La terre des terpen se vend sur place 1 florin le mètre cube, et il en faut 90 mètres pour fumer convenablement un hectare. Il y a de ces terpen qui ont produit ainsi de 40 à 50,000 francs, et plus d’un cultivateur s’est trouvé enrichi sans qu’il eût prévu que ces grandes taupinières qui gâtaient la ligne régulière de ses prairies renfermaient des trésors. De l’emploi du terpaarde est sortie toute une révolution agricole. Les fermiers du sud achètent pour leurs prairies aux fermiers du nord, qui n’en ont que faire, la terre des terpen, et ils leur vendent en échange du fumier excellent pour les champs labourés. La facilité des communications favorise ces profitables échanges, qui s’opèrent presque tous en bateau, car la partie basse du pays est semblable à une grande Venise rurale, et la plupart des fermes sont reliées aux principaux canaux par de larges fossés navigables. On voit par cet exemple comment une agriculture en progrès ne recule devant aucun effort pour augmenter la production. Tandis qu’ailleurs on va jusque sous l’équateur chercher les déjections d’oiseaux marins accumulées depuis des myriades d’années, ici on utilise les lieux de refuge construits jadis par les premières tribus germaniques ou peut-être même par des peuplades des temps antéhistoriques. Seulement le cultivateur doit songer que les terpen pas plus que le guano n’offrent des richesses inépuisables, et qu’il faut se mettre en mesure de se passer de ces précieux secours quand le moment sera venu.

Les animaux domestiques de la Frise sont renommés. Les vaches valent celles de la Hollande. Cependant on commence à introduire les taureaux durham pour obtenir une race croisée qui, prétend-on, sans donner autant de lait, produit plus de crème[1] et en même temps s’engraisse plus facilement.

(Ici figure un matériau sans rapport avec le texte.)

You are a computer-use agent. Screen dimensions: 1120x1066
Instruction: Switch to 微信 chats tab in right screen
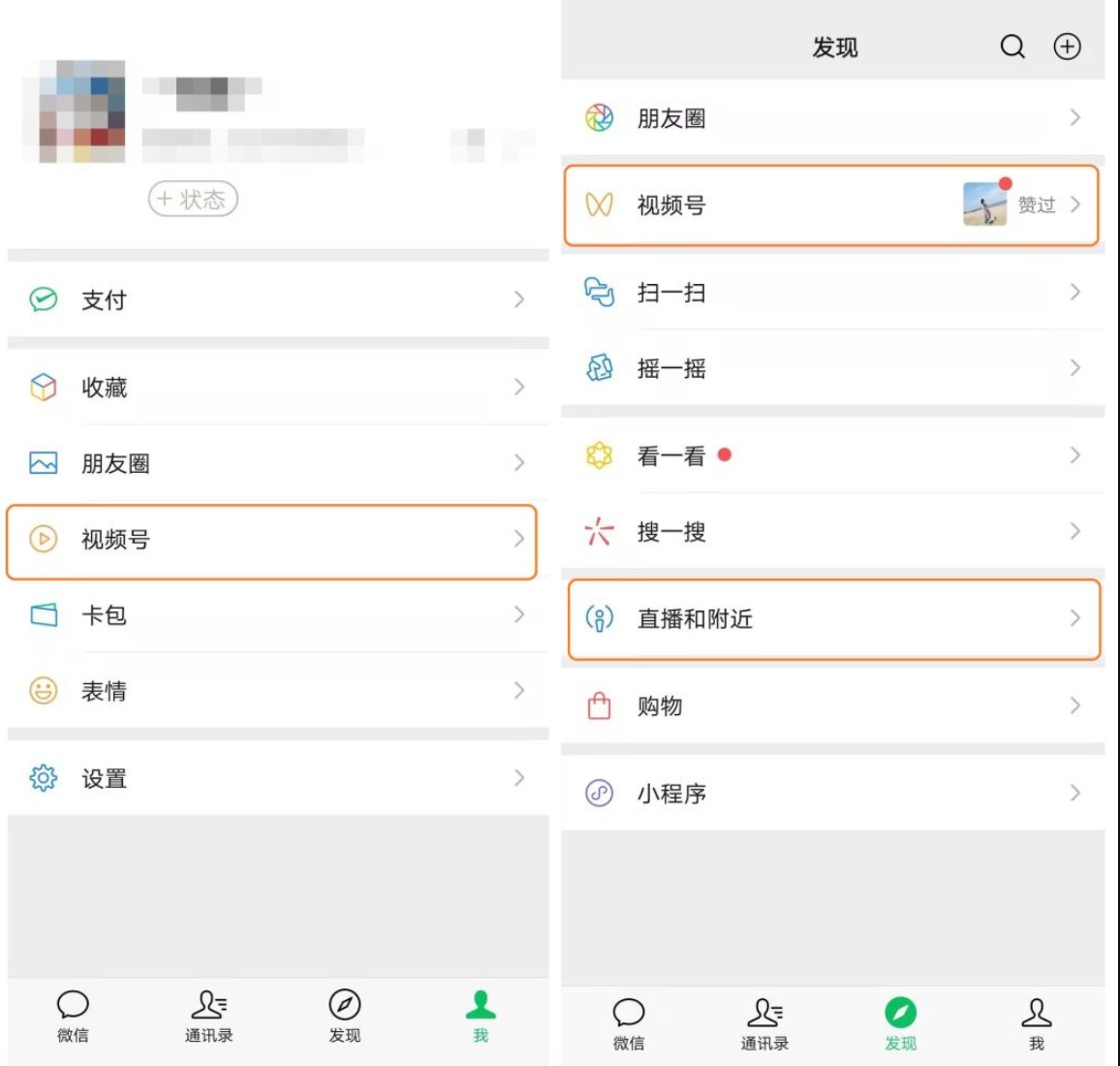click(629, 1023)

A l’exposition agricole ouverte cette année même sous les auspices de la société provinciale d’agriculture de la Frise, j’ai pu admirer de magnifiques bêtes durham qu’un agronome actif et intelligent, M. Van Andringa de Kempenaer, était allé choisir lui-même parmi les plus nobles races de l’Angleterre. Les chevaux frisons à la robe noire, à la tête petite et animée, au long cou de cygne, sont d’excellons animaux de trait : malgré leurs pieds trop plats, ils trottent parfaitement, et quelques-uns

  1. A l’école centrale d’agriculture de Gembloux en Belgique, on a obtenu la même quantité de crème des vaches hollandaises, donnant en moyenne 20 litres, et des vaches durham, qui n’en donnaient que 16.